Fair criticism, but it's not really a practical problem. Usually a linter will catch them easily, and even when junior devs ignore the warnings, you can just tell them to use "equals."

The thing is that, equality is the difficult problem. "equals" in JVM languages has a lot of problems. Dynamic languages are much more horrible in this aspect. JavaScript `==` is much worse than Java. Python is guilty too in my view, for using `__eq__` method. The only language I know which solves the problem correctly is Haskell. (Or, `Eq` in Cats)

It's a subjective thing, but to me, having the usage be intuitive even if it means doing a custom implementation is a bit less intuitive is still "simpler". A person in their first day of writing Python code can use `s == "some_string"` and it will work like they expect, and they typically will only need to learn about `__eq__` when they've spent a lot more time writing Python code. With Java, they might literally have to learn that `s == "some_string"` won't work the way they expect and that they need to use `.equals` instead.
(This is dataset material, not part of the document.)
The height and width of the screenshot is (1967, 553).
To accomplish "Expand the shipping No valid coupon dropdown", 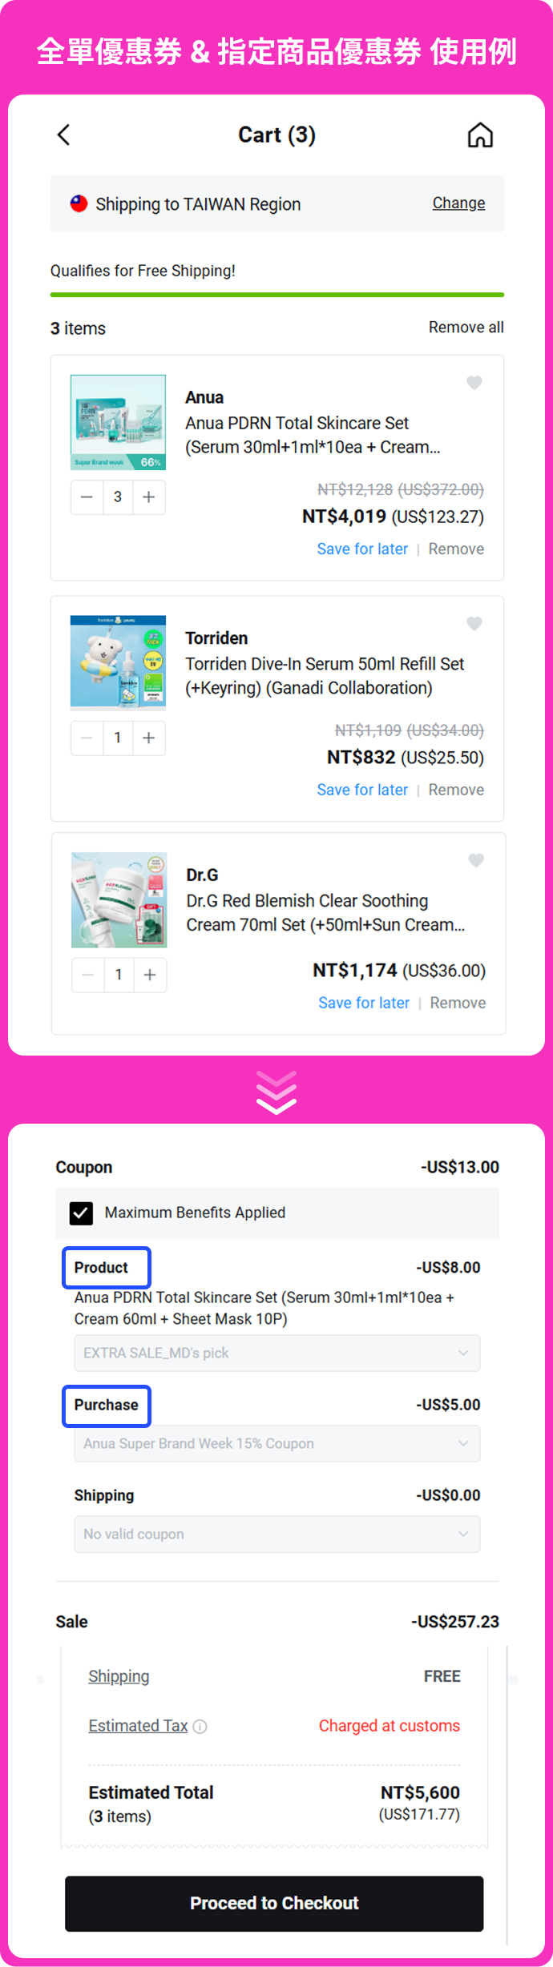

JavaScript has an entirely different level of issues, where at first glance it _looks_ like `==` works the way you'd expect, and the issues start cropping up when you accidentally rely on assumptions like equality being transitive. I agree that this is much worse than Java, but it doesn't change the fact that Java still doesn't strike me as the simple, straightforward language you tout it to be. I'd argue that the measure of how simple it is to learn a language should be measured both by how quickly you run into behavior where you need to start caring about the underlying implementation and by how intuitive (or unintuitive) the underlying behavior you need to care about is. At least with regards to comparing equality, Python beats Java by that measure because it abstracts away the concerns about how to define equality from the concerns about how to actually perform the comparisons, and Java beats JavaScript because the extra knowledge you need to be able to compare equality correctly being way more straightforward.